Data for this task:
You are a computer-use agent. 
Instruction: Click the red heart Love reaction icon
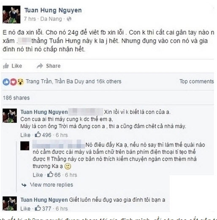[x=14, y=82]
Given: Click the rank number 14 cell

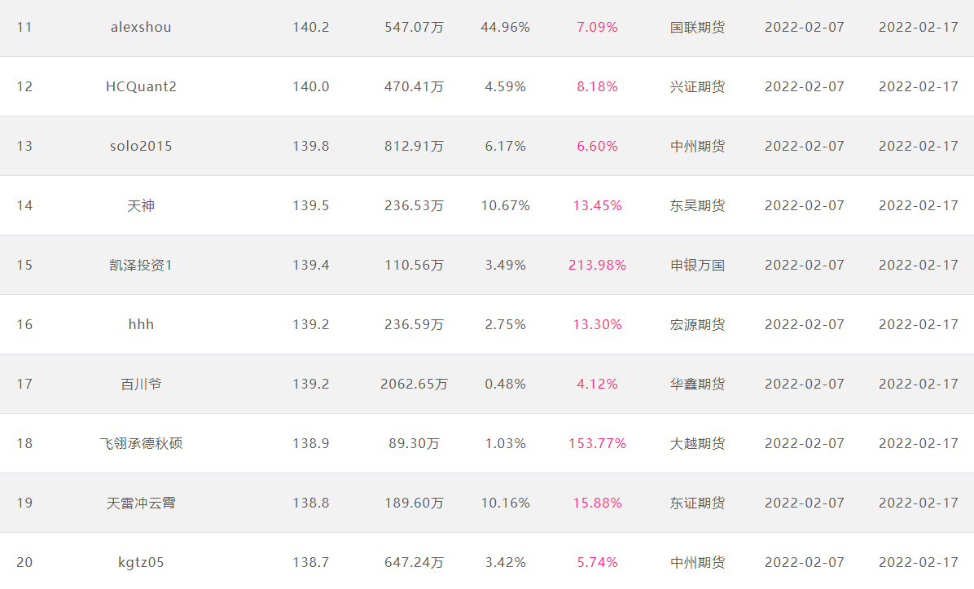Looking at the screenshot, I should (24, 205).

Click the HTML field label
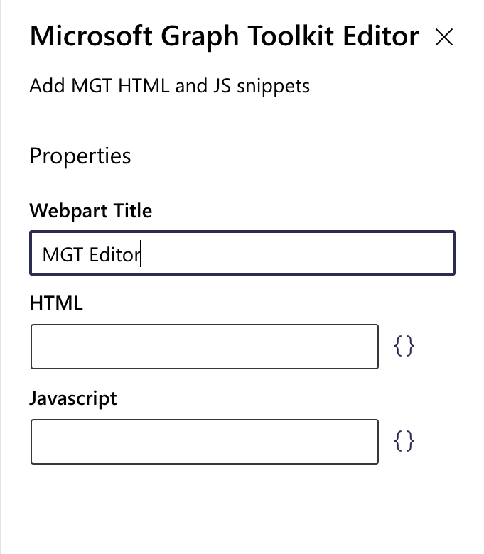click(56, 303)

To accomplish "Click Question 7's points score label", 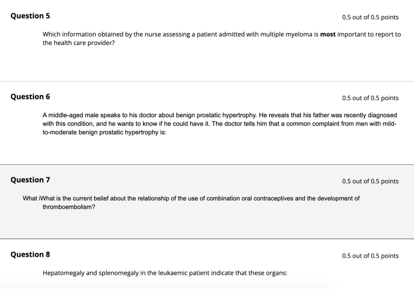I will point(370,181).
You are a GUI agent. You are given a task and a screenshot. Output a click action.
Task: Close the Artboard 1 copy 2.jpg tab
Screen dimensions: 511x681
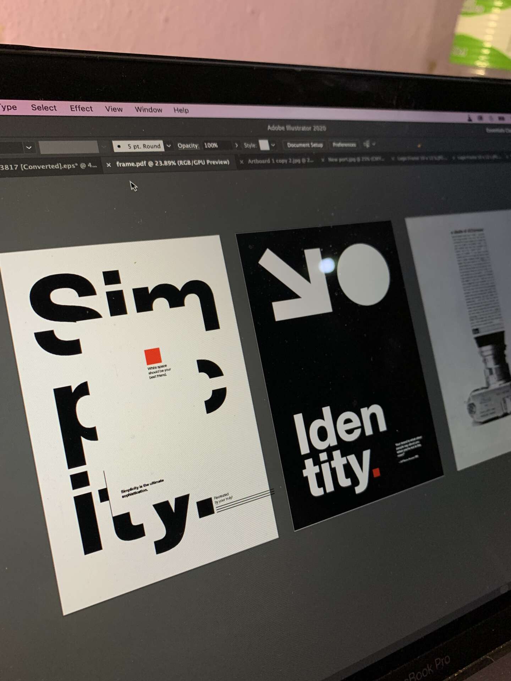click(x=242, y=162)
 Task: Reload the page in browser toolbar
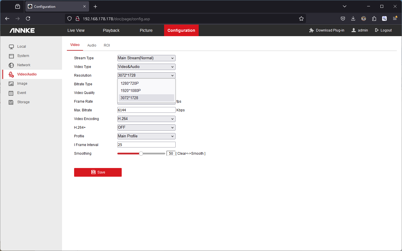pyautogui.click(x=28, y=19)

What is expected:
Print exactly, and only, the lines from the line containing "You are a GUI" to the last line of the material above, with every picture left out.

Exercise response:
You are a GUI agent. You are given a task and a screenshot. Output a click action.
Task: Close the Artboard 1 copy 2.jpg tab
Screen dimensions: 511x681
click(x=242, y=162)
 Task: Reload the page in browser toolbar
pyautogui.click(x=28, y=19)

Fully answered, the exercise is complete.